Pune police won’t rule out local hand

February 19, 2010 02:22 am | Updated November 17, 2021 07:18 am IST - PUNE

Against the backdrop of reports of detention of a number of people in Pune and Aurangabad, and also in Hampi in Karnataka, City Police Commissioner Satyapal Singh on Thursday said the involvement of locals in the February 13 blast at the German Bakery could not be ruled out.

According to reports, four Kashmiri men were taken into custody in Hampi by a team of the Pune police and a search was on for more suspects. The Maharashtra Anti-Terrorism Squad, probing the case, has also reportedly detained two men with links to the Indian Mujahideen in Pune.

Mr. Singh did not specify how many people had been taken into custody for questioning. “Over 30 people have been questioned so far.”

He said: “I have not received any official information from the ATS about the progress in the investigation.”

He reiterated his suspicion that a remote control was used to trigger the bomb that went off at the bakery at 6.52 p.m. “If indeed it was controlled by a remote, then the person who triggered it would not have had to go too far. I don’t have the expertise to comment, but from my experience in the job, I can say that the person who used the remote may have even been just across the road.”

Leads obtained

On the footage got from the CCTV camera installed outside the O Hotel, located opposite the bakery, Mr. Singh said: “Investigators have certainly obtained some information like the faces of people, the clothes they were wearing and their way of walking. They [investigators] will make sketches of possible suspects when they have sufficient information.”

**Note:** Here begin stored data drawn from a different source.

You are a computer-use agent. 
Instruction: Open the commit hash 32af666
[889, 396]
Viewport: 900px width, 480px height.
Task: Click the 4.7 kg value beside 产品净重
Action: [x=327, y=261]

Though the CCTV camera at the bakery was functional at the time of the blast, its footage was restricted to the billing counter, and so it was not of help in the investigation, he hinted.

Mr. Singh admitted that the bakery was a “soft target,” having been a crowded place. Though security was beefed up at the Osho International Meditation Resort and the Jewish Chabad House, both barely a couple of hundred yards from the blast site — following information that U.S. terror suspect David Headley had surveyed those places — no security measures were taken at the bakery itself.

Foreigners targeted

The eatery is said to have been targeted as it was frequented by foreign visitors coming to the meditation centre.

On a new terror group, the Lashkar-e-Taiba al-Almi, having claimed responsibility for the blast, Mr. Singh said: “It could be true or it could be a way of distracting investigators. One cannot be sure. But some people in Pakistan itself have apparently said they have never heard of such a group.”

Mr. Singh said the blast was “a wake-up call for all of us.” The Pune police would, together with the Municipal Corporation, crack down on illegal commercial establishments.

He asked hotels, restaurants and other commercial establishments to start taking their own private security measures as far as possible. At IT companies as well, access cards should be made mandatory, he said.

Sensitising students

On Wednesday, Mr. Singh and other police officials addressed over 32,000 students from 57 schools and colleges in Pune, sensitising them to the need to be more watchful of suspicious activities in public places.

Speaking to students at the Maharashtra Institute of Technology (MIT), Mr. Singh said even ordinary people could be involved in terror attacks. He, however, did not name any of the people in detention.